Exercise prompt: Each entry needs to be copied exactly, with nothing left out.

Pixel coordinate grounding data:
━━━━━━━━━━
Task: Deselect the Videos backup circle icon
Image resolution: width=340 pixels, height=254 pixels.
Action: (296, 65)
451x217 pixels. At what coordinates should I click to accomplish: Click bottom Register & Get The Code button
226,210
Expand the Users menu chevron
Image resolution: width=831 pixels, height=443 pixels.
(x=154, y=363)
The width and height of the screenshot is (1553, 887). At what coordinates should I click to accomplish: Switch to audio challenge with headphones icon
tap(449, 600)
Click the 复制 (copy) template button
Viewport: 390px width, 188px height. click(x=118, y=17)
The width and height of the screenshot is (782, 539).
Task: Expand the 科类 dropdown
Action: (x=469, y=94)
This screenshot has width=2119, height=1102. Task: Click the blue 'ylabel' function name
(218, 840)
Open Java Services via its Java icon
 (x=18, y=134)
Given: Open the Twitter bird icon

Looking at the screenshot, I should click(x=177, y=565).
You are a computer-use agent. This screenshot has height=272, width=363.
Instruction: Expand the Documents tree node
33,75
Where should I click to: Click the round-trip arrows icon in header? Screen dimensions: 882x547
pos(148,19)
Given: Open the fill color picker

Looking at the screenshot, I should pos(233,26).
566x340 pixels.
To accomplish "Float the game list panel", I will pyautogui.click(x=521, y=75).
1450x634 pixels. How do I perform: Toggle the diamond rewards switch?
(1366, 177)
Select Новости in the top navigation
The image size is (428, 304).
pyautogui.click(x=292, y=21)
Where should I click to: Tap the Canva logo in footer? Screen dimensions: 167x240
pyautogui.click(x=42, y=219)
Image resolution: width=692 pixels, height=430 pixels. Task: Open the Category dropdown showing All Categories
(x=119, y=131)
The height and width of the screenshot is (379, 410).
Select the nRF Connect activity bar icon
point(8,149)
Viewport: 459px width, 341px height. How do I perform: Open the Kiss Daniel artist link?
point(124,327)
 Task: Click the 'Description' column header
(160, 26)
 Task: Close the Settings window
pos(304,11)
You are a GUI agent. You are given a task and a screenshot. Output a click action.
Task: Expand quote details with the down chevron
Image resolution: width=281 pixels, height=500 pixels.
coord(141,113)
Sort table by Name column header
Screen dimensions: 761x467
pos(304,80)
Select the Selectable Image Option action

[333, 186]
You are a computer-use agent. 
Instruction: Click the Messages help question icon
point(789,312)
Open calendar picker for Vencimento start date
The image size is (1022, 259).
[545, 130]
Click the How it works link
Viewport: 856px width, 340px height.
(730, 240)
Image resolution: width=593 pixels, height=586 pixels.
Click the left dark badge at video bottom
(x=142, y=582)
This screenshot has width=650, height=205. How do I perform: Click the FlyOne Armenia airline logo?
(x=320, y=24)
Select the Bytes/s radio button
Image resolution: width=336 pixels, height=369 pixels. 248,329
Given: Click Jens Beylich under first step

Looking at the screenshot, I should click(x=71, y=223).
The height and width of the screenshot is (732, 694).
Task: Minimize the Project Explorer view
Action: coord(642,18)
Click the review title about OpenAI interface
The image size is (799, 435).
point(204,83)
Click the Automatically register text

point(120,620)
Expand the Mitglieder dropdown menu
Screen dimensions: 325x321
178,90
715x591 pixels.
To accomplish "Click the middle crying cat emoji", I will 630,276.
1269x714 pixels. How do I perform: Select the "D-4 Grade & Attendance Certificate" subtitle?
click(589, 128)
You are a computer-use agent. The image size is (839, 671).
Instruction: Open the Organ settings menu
━━━━━━━━━━
Response to the exercise:
Task: Deselect the Videos backup circle icon
Image resolution: width=340 pixels, height=254 pixels.
Action: (296, 65)
451x217 pixels. At what coordinates should I click to accomplish: Click bottom Register & Get The Code button
226,210
Expand the Users menu chevron
Image resolution: width=831 pixels, height=443 pixels.
(x=154, y=363)
The width and height of the screenshot is (1553, 887). At what coordinates should I click to accomplish: Switch to audio challenge with headphones icon
tap(449, 600)
Click the 复制 (copy) template button
Viewport: 390px width, 188px height. click(x=118, y=17)
The width and height of the screenshot is (782, 539).
Task: Expand the 科类 dropdown
Action: (x=469, y=94)
This screenshot has width=2119, height=1102. Task: Click the blue 'ylabel' function name
(218, 840)
Open Java Services via its Java icon
 (x=18, y=134)
Given: Open the Twitter bird icon

Looking at the screenshot, I should click(x=177, y=565).
You are a computer-use agent. This screenshot has height=272, width=363.
Instruction: Expand the Documents tree node
33,75
Where should I click to: Click the round-trip arrows icon in header? Screen dimensions: 882x547
pos(148,19)
Given: Open the fill color picker

Looking at the screenshot, I should pos(233,26).
566x340 pixels.
To accomplish "Float the game list panel", I will pyautogui.click(x=521, y=75).
1450x634 pixels. How do I perform: Toggle the diamond rewards switch?
(1366, 177)
Select Новости in the top navigation
The image size is (428, 304).
pyautogui.click(x=292, y=21)
Where should I click to: Tap the Canva logo in footer? Screen dimensions: 167x240
pyautogui.click(x=42, y=219)
Image resolution: width=692 pixels, height=430 pixels. Task: Open the Category dropdown showing All Categories
(x=119, y=131)
The height and width of the screenshot is (379, 410).
Select the nRF Connect activity bar icon
point(8,149)
Viewport: 459px width, 341px height. How do I perform: Open the Kiss Daniel artist link?
point(124,327)
 Task: Click the 'Description' column header
(160, 26)
 Task: Close the Settings window
pos(304,11)
You are a GUI agent. You are given a task and a screenshot. Output a click action.
Task: Expand quote details with the down chevron
Image resolution: width=281 pixels, height=500 pixels.
coord(141,113)
Sort table by Name column header
Screen dimensions: 761x467
pos(304,80)
Select the Selectable Image Option action

[333, 186]
You are a computer-use agent. 
Instruction: Click the Messages help question icon
point(789,312)
Open calendar picker for Vencimento start date
The image size is (1022, 259).
[545, 130]
Click the How it works link
Viewport: 856px width, 340px height.
(730, 240)
Image resolution: width=593 pixels, height=586 pixels.
Click the left dark badge at video bottom
(x=142, y=582)
This screenshot has width=650, height=205. How do I perform: Click the FlyOne Armenia airline logo?
(x=320, y=24)
Select the Bytes/s radio button
Image resolution: width=336 pixels, height=369 pixels. 248,329
Given: Click Jens Beylich under first step

Looking at the screenshot, I should click(x=71, y=223).
The height and width of the screenshot is (732, 694).
Task: Minimize the Project Explorer view
Action: coord(642,18)
Click the review title about OpenAI interface
The image size is (799, 435).
point(204,83)
Click the Automatically register text

point(120,620)
Expand the Mitglieder dropdown menu
Screen dimensions: 325x321
178,90
715x591 pixels.
To accomplish "Click the middle crying cat emoji", I will 630,276.
1269x714 pixels. How do I perform: Select the "D-4 Grade & Attendance Certificate" subtitle?
click(589, 128)
You are a computer-use agent. The image size is (839, 671).
Instruction: Open the Organ settings menu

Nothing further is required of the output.